APRÈS HAMBOURG, LA FAMILLE EST accueillie le 10 octobre 1797 par Madame de Tessé à Wittmoldt, une presqu’île danoise. Le lieu est favorable à l’apaisement et à la convalescence, particulièrement celle d’Adrienne. Lafayette reprend sa correspondance notamment pour remercier ses soutiens. Les multiples parutions des mémoires des acteurs de la Révolution incite l’exilé à entreprendre l’écriture de ses Souvenirs en sortant de prison, qui ne serviront qu’à une publication posthume.
Le 9 mai 1798, Anastasie, fille du général, épouse Charles de Latour- Maubourg, le frère de César, compagnon de captivité de Lafayette. En août, Adrienne retourne en France pour tenter de rassembler les biens spoliés. N’étant pas radiée de la liste des émigrés, elle voyagera sous le nom de Montgros. C’EST LE MOMENT QUE CHOISIT LAFAYETTE POUR S’INSTALLER À VIANEN, EN HOLLANDE. ENFIN UN TERRITOIRE RÉPUBLICAIN ! Il y fréquente le général Van Ryssel et est visité par Rouget de L’Isle, l’auteur de La Marseillaise. La succession de la duchesse d’Ayen réglée, le château de Lagrange revient à sa fille Adrienne, celui de Fontenay-Trésigny à sa fille Pauline. C’est depuis cette propriété qu’Adrienne, temporairement chez sa sœur, ordonne les premiers travaux à Lagrange, l’aménagement des appartements de chacun et s’active pour accueillir le retour au complet de sa famille.
Reçus des dépenses faites par Adrienne lors de son arrivée à Lagrange en 1798
Photos : Johann Fournier
« Terminer la révolution à l’avantage de l’humanité, influer sur des mesures utiles à mes contemporains et à la postérité, rétablir la doctrine de la liberté, consacrer mes regrets, fermer des blessures, rendre hommage aux martyrs de la bonne liberté, seraient pour moi des jouissances qui dilateraient encore mon cœur ; mais je suis plus dégoûté que jamais ; je le suis invinciblement de prendre racine dans les affaires publiques ; je n’y entrerais que pour un coup de collier, comme on dit, et rien, rien au monde, je vous le jure sur mon honneur, par ma tendresse pour vous, et par les mânes de ceux que nous pleurons, ne me persuadera de renoncer au plan de retraite que je me suis formé et dans lequel nous passerons tranquillement le reste de notre vie... »

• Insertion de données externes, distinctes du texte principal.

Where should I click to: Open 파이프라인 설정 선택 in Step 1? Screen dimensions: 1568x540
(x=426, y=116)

Écrit de son lieu d’exil à Adrienne.
Le modeste rêve dévoilé à son épouse se réalise lorsque surgit le 18 brumaire. Sieyès et Napoléon installent le Consulat et proclament des intentions libérales. Lafayette se voit remettre par Romeuf un passeport pour la France. Adrienne l’encourage à rejoindre sa patrie, même si, pour ne pas s’attirer les foudres de Bonaparte qui voit ce retour d’un mauvais œil, Lafayette devra demeurer hors de Paris, dans sa propriété de Lagrange.
Montre de travail que Lafayette a conservée jusqu’à sa mort. Adrienne l’a achetée avant de passer sa première nuit à Lagrange.